By Jonathan Rumley
Metrolinx confirmed on Friday that the Eglinton Crosstown light-rail transit project is on track to be fully operational by 2020.
Jamie Robinson, the Director of Community Relations and Communications for Toronto Transit Projects at Metrolinx, assured that the project, which is causing plenty of disruption on Eglinton Avenue, remains on schedule.
“Clearly, when you’re dealing with a large transit infrastructure project like the Eglinton Crosstown, you’ve got many construction challenges.”
The $5.3 billion transit infrastrature project will link the west and east ends of Toronto from Mount Dennis to Kennedy stations along Eglinton, a major arterial road that cuts through the heart of the city. The 19 kilometre light-rail corridor includes 10 kilometres that runs underground from west of Keele to just east of Laird. The Crosstown project will include 27 stations including links with the Yonge-University-Spadina subway line at Eglinton West and Eglinton stations.
“We’ve got tunneling that is going to be continuing on the west section of the Crosstown from Black Creek Drive and we’re going to be continuing to tunnel west heading east,” Robinson explained.
The tunnel boring machines will continue until they reach Eglinton West station. From there, they will be extracted using a shaft just west of Allen Road. The tunnel boring machines will be repaired and returned to work just east of Allen Road for the second phase of tunneling to Yonge Street.
“Very soon in 2014, we’re going to be beginning construction of our launch shaft on the east side of the tunnels, which is over at Brentcliffe Road, sort of around Leslie Street.” Robinson said. “It takes about a year for us to construct the launch staff for the tunnel boring machines there.”
Robinson said construction on headwalls for underground stations will be underway at Laird, Bayview, and Mount Pleasant in 2014.
“Basically, we’re working in a very densely populated area,” he said.
Work zones must be established along Eglinton Avenue in order to complete each of the underground stations. This reduces traffic to one lane in either direction down from two lanes. Parking is restricted in areas along Eglinton and prohibited in construction zones.
“While folks think that because we’re tunneling, all that work is underneath the surface, where we’re constructing the station headwalls, a lot of that work does take place on the surface,” he said.
Elia Ferreira is the owner of Xcel Dental Laboratory located on Eglinton Avenue in Toronto. She said the construction doesn’t affect her business although it does have an impact on traffic and makes it difficult to park. Ferreira said the construction of the Crosstown will be worth it in the end. “Eventually, we all have to put up with a little inconvenience to make things better.”
Buses will no longer travel on Eglinton upon completion of the project. Metrolinx expects the new Eglinton Crosstown project to have a ridership of 5,400 people at peak hours.

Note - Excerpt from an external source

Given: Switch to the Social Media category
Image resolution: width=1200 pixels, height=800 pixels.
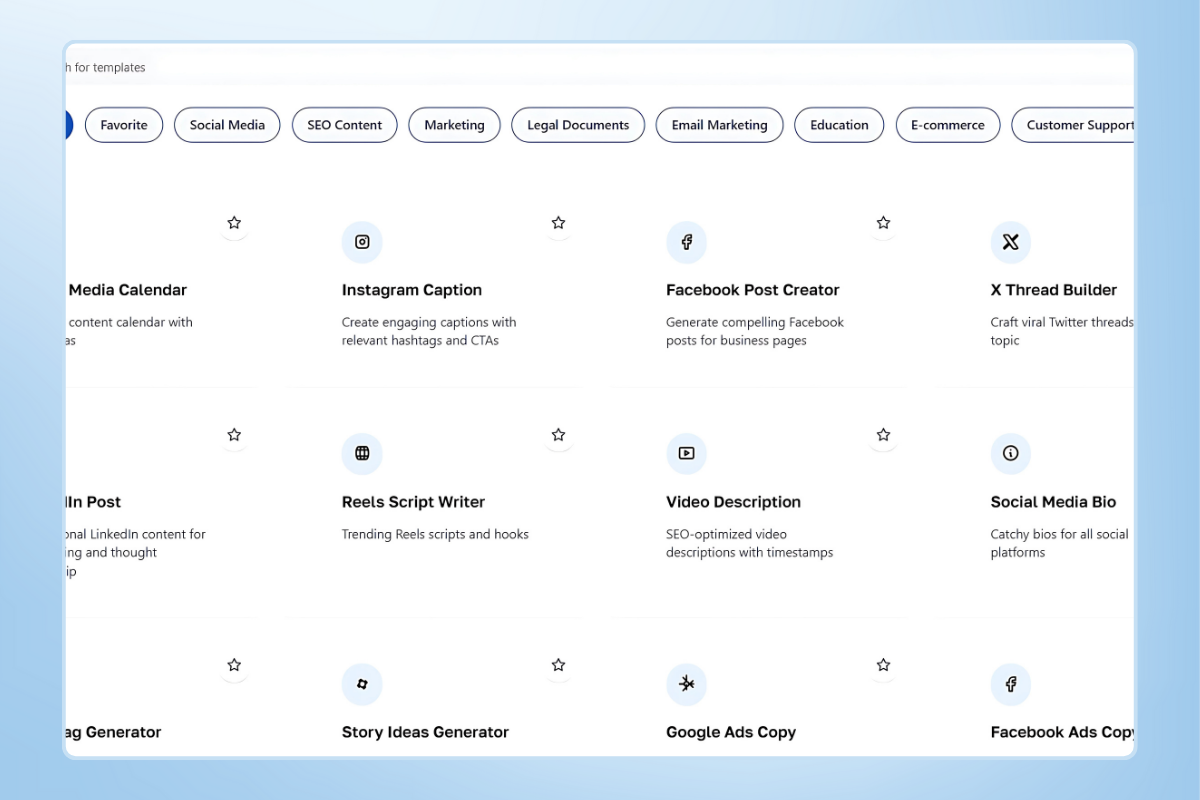Looking at the screenshot, I should (x=226, y=124).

Robinson said all of the tunneling activity that is underway now will be completed by the summer of 2016. Metrolinx is currently in the market to find a private sector partner to finish construction on the stations, signals, and the track. This part of the project will run from 2015 to 2020.
Robinson said headwall construction at underground stations can take upwards of six months. A lot of utility relocation is required for these areas. Underground station construction will create significant disruptions for upwards of three years.
Ongoing construction will continue on Eglinton between now and completion of the Crosstown in 2020.